Sue Round, head of investments at Ecclesiastical Investment Management, said there was an outdated premise that investment in ethically screened funds lead to lower returns.

"The reality is that ethical funds can perform very highly and compete for the top spots in fund ranking tables overall," she said.

What to watch out for

Don't confuse ethical funds with green funds, or climate change funds for that matter. Danny Cox of IFAs Hargreaves Lansdown said: "Climate change funds aren't green. A climate change fund is likely to invest in a range of themes from solar and wind power to agricultural and hybrid cars.
"Green funds differ from a themed fund such as this as they adopt both positive and negative screening to ensure their ethical status."

As we've already mentioned, there are varying levels of ethical or green investing, and these may or may not suit your values. Derek Capelin of Capelin Financial Management said you must be clear on your objectives and be prepared when seeing an adviser to articulate your likes and dislikes.

And Ashley Clark of Need An Adviser.com said: "There are many shades of green. Having 'ethical' or 'green' in the title may mean very little. Be mindful of so called light green funds when compared to dark green funds."

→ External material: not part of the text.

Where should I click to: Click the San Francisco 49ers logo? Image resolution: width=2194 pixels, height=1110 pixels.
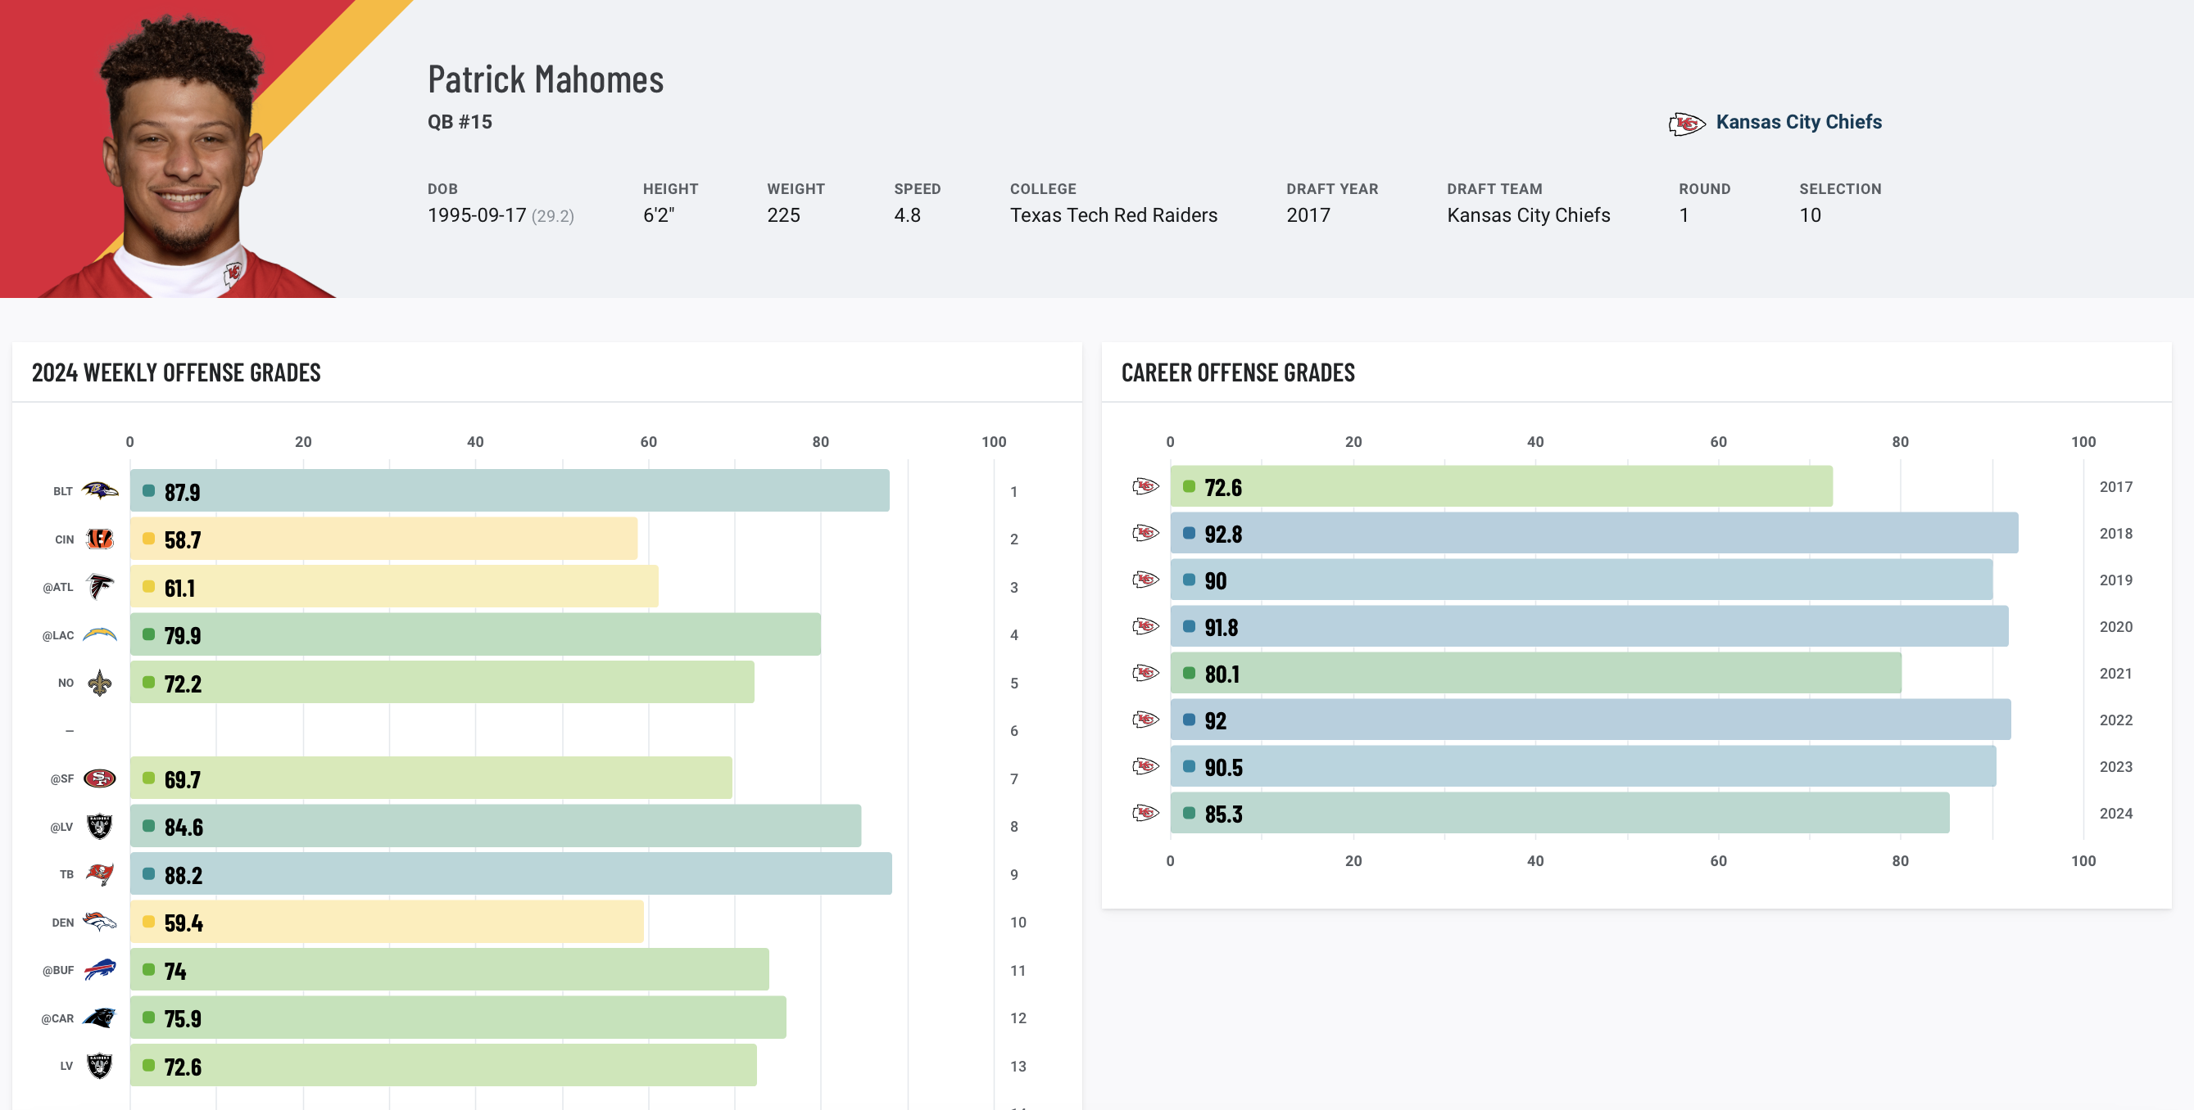[100, 778]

He explained that while dark green funds have high levels of screening, with unethical areas totally excluded lighter green funds will simply select the best of a bad bunch of companies by choosing, for example, the most green of a batch of oil companies.

Finally Gordon Bowden, of Quainton Hills Financial Planning, reminded potential ethical investors that the normal rules of investing still apply in the ethical market.

He pointed out that most ethical investments can be held within an ISA wrapper. Up to £10,200 can be sheltered from Capital Gains and Income Tax and most ethical investments can be held within a Self Invested Personal Pension (Sipp).

"Many ethical funds invest in the same companies so check that your combined holdings are suitably diversified," he said.

"Finally remember that you are investing for a reason – performance matters."